I experienced this once, many years ago when I lived in Brighton—but forgot to take a photo of it. It looked exactly like this.
And a game: fantasy breakfast tacos
It’s difficult to overstate how much fun playing with this stuff is. Here’s a game I came up with: fantasy breakfast tacos. See how tasty a taco you can invent!
Mine was “breakfast tacos with lobster, steak, salmon, sausages and three different sauces”:
Natalie is a vegetarian, which I think puts her at a disadvantage in this game. “breakfast taco containing cauliflower, cheesecake, tomatoes, eggs, flowers”:
As you can see, I have been enjoying playing with this a LOT. I could easily share twice as much—the above are just the highlights from my experiments so far.

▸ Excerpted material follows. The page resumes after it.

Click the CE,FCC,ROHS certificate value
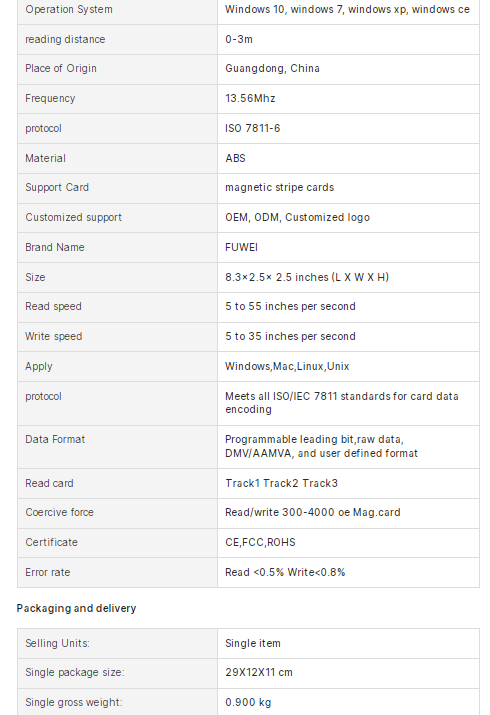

The obvious question raised by this is how it will affect people who generate art and design for a living. I don’t have anything useful to say about that, other than recommending that they make themselves familiar with the capabilities of these kinds of tools—which have taken an astonishing leap forward in the past few years.
My current mental model of DALL-E is that it’s a fascinating tool for enhancing my imagination. Being able to imagine something and see it visualized a few seconds later is an extraordinary new ability.
I haven’t yet figured out how to apply this to real world problems that I face—my attempts at getting DALL-E to generate website wireframes or explanatory illustrations have been unusable so far—but I’ll keep on experimenting with it. Especially since feeding it prompts is just so much fun.